| Summary | National Percentile | Rank vs Metro |
|---|---|---|
| Housing | 85th | Best |
| Demographics | 76th | Best |
| Amenities | 79th | Best |
Multifamily Valuation
| Property Details | |
|---|---|
| Address | 10939 Morrison St, North Hollywood, CA, 91601, US |
| Region / Metro | North Hollywood |
| Year of Construction | 1986 |
| Units | 36 |
| Transaction Date | --- |
| Transaction Price | --- |
| Buyer | --- |
| Seller | --- |
10939 Morrison St, North Hollywood Multifamily Investment
Renter demand is supported by a high neighborhood renter-occupied share and steady neighborhood occupancy, according to WDSuite’s CRE market data. Positioned in an amenity-rich pocket of North Hollywood, the asset’s location favors leasing stability over a full cycle.
Located in North Hollywood’s Urban Core, the property sits in a neighborhood rated A and is competitive among Los Angeles-Long Beach-Glendale neighborhoods (ranked 104 out of 1,441). For investors, that signals durable location fundamentals and broad renter appeal within the metro.
Amenity access is a strength: the neighborhood posts high densities of restaurants, groceries, pharmacies, parks, and cafes (nationally in the upper quartiles), supporting daily convenience and walkable lifestyle drivers that bolster multifamily leasing. Average school ratings are closer to the national midpoint, which may temper family-oriented demand but generally aligns with urban renter profiles.

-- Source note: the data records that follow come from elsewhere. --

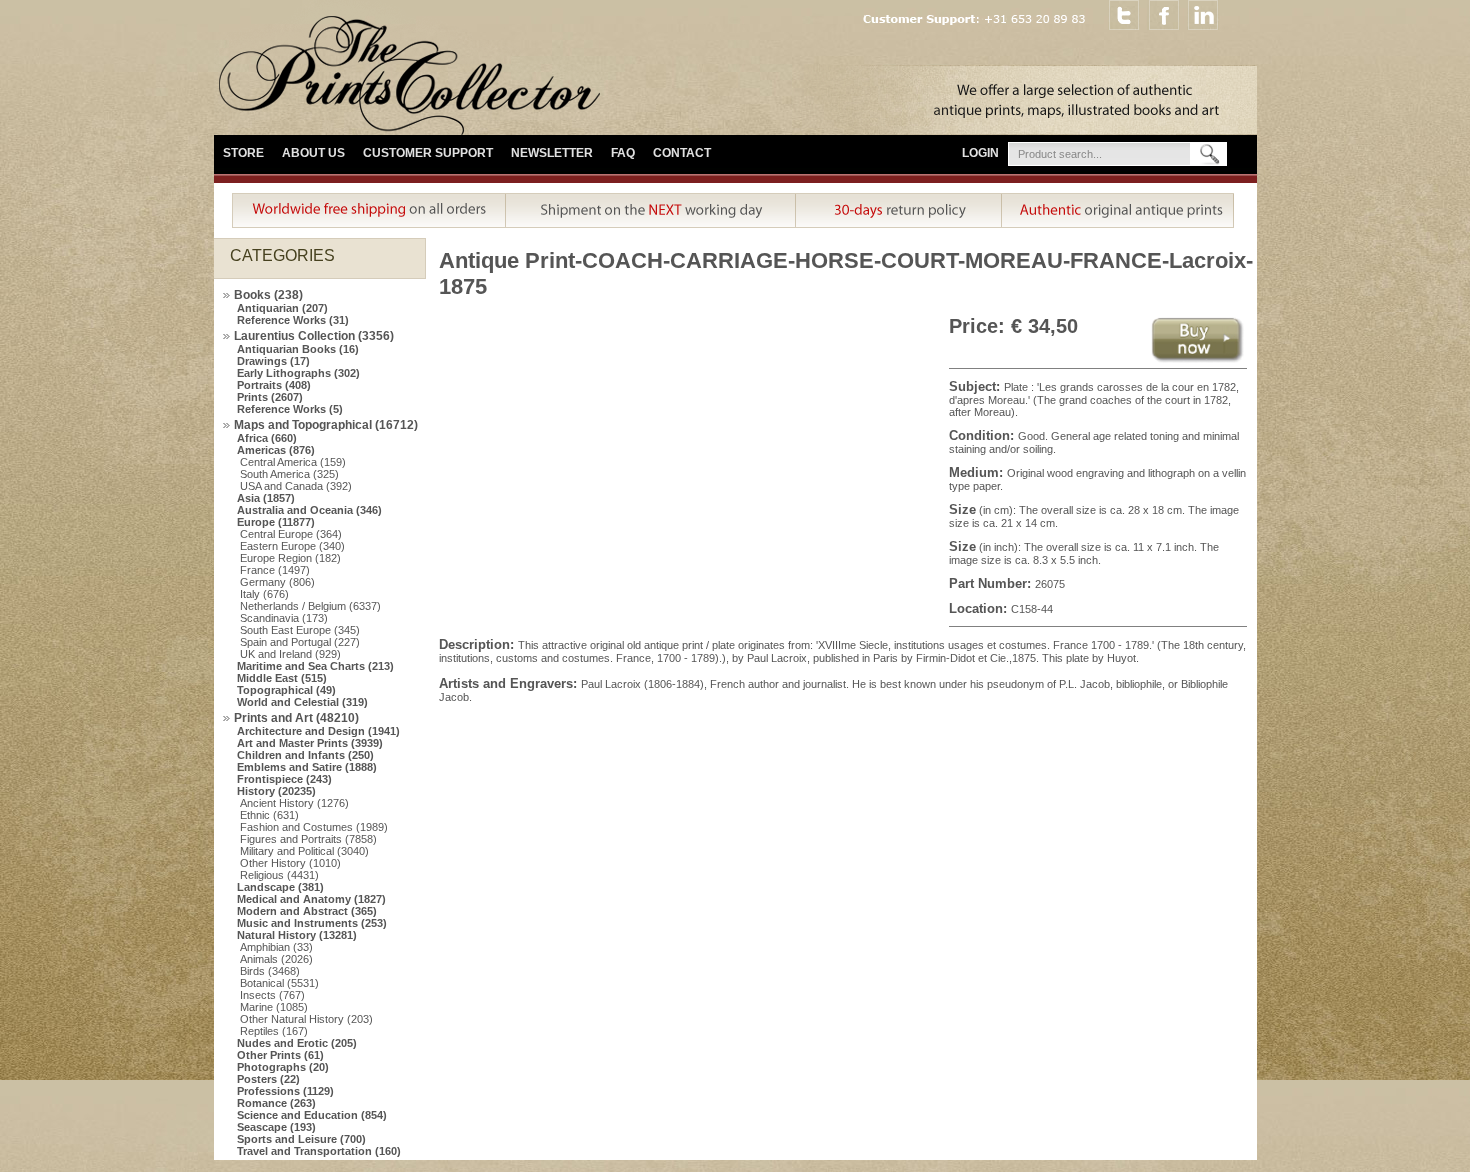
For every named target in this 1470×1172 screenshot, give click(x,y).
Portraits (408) (274, 385)
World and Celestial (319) (302, 702)
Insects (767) (272, 995)
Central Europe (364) (291, 534)
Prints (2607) (270, 397)
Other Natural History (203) (306, 1019)
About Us (313, 153)
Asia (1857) (266, 498)
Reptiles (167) (274, 1031)
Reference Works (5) (290, 409)
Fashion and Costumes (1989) (314, 827)
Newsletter (552, 153)
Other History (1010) (290, 863)
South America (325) (289, 474)
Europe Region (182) (290, 558)
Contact (682, 153)
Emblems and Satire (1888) (307, 767)
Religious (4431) (279, 875)
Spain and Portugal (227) (300, 642)
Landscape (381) (280, 887)
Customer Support (428, 153)
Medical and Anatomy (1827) (311, 899)
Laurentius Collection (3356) (314, 336)
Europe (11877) (276, 522)
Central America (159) (293, 462)
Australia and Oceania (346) (309, 510)
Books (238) (268, 295)
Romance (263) (276, 1103)
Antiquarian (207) (282, 308)
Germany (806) (277, 582)
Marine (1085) (274, 1007)
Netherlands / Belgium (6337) (310, 606)
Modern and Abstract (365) (307, 911)
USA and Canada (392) (296, 486)
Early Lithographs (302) (298, 373)
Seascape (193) (276, 1127)
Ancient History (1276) (294, 803)
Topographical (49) (286, 690)
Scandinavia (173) (284, 618)
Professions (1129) (285, 1091)
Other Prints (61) (280, 1055)
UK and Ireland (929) (290, 654)
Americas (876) (276, 450)
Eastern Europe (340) (292, 546)
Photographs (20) (283, 1067)
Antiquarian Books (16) (298, 349)
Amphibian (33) (276, 947)
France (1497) (275, 570)
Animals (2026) (276, 959)
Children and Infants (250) (305, 755)
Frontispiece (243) (284, 779)
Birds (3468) (270, 971)
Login (980, 153)
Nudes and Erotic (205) (297, 1043)
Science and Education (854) (312, 1115)
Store (243, 153)
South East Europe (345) (300, 630)
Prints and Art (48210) (296, 718)
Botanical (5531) (279, 983)
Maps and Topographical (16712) (326, 425)
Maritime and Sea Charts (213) (315, 666)
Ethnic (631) (269, 815)
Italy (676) (264, 594)
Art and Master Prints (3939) (310, 743)
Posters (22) (268, 1079)
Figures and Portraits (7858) (308, 839)
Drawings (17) (273, 361)
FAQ (623, 153)
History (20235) (276, 791)
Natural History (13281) (297, 935)
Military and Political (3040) (304, 851)
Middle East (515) (282, 678)
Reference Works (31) (293, 320)
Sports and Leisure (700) (301, 1139)
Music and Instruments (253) (312, 923)
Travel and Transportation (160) (319, 1151)
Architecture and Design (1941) (318, 731)
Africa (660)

Multifamily dynamics are favorable. Neighborhood occupancy is in the mid-90s and the renter-occupied share is elevated, indicating a deep tenant base that supports absorption and renewal activity. Median contract rents and NOI per unit trend above national benchmarks, suggesting established pricing power for quality product while still requiring active lease and retention management.
Vintage considerations: built in 1986, the property is slightly newer than the neighborhood’s average construction year (1982). That positioning helps competitiveness versus older stock, though investors should underwrite ongoing modernization of interiors and building systems typical for assets from this era.
Demographics within a 3-mile radius point to a stable-to-expanding renter pool: households are projected to increase, with smaller average household sizes over the next five years. This generally supports demand for professionally managed apartments and sustained occupancy, particularly for well-located, mid-size units.
Ownership costs in the area are elevated relative to incomes, reinforcing renter reliance on multifamily housing and aiding lease retention. At the same time, rent-to-income ratios are higher than many U.S. markets, so prudent pricing and value delivery remain important to mitigate affordability pressure.

Safety indicators for the neighborhood are above national averages (around the top quartile nationally), according to WDSuite’s CRE market data. Recent trends show notable year-over-year declines in both violent and property offenses, placing the area among the stronger improvers nationwide. While urban settings can exhibit variability by block, the directional improvement and comparative positioning provide a constructive backdrop for tenant retention and leasing.
Proximity to major entertainment and corporate offices supports a robust renter base seeking commute convenience. Nearby employers include Radio Disney, Disney, Charter Communications, Live Nation Entertainment, and AECOM.
- Radio Disney — media offices (1.7 miles)
- Disney — studios & corporate (2.6 miles) — HQ
- Charter Communications — telecommunications (3.0 miles)
- Live Nation Entertainment — entertainment offices (4.4 miles)
- AECOM — engineering & infrastructure (7.6 miles) — HQ
10939 Morrison St offers investors exposure to an amenity-rich, renter-oriented pocket of North Hollywood with comparative strength inside the Los Angeles metro. Neighborhood occupancy is stable, the renter-occupied share is high, and NOI per unit performance ranks among the stronger cohorts nationally — factors that support cash flow resilience through cycles. Built in 1986, the asset is slightly newer than the local average, with clear scope for targeted renovations to sustain competitiveness and capture rent premiums.
Within a 3-mile radius, households are projected to increase over the next five years as average household size edges down — a dynamic that typically expands the renter pool and supports occupancy. Elevated ownership costs in the area further reinforce reliance on multifamily housing, while recent safety trends have improved. According to CRE market data from WDSuite, these fundamentals compare favorably to national baselines, though effective rent strategy and asset upkeep remain important given affordability pressures.
- Competitive Los Angeles metro location with amenity density that supports leasing and renewal activity.
- Stable neighborhood occupancy and high renter-occupied share indicate depth of tenant demand.
- 1986 vintage provides value-add potential via targeted modernization to sustain pricing power.
- 3-mile household growth and smaller household sizes point to a larger renter base and support for occupancy.
- Risk: higher rent-to-income and midrange school ratings call for careful rent management and resident experience focus.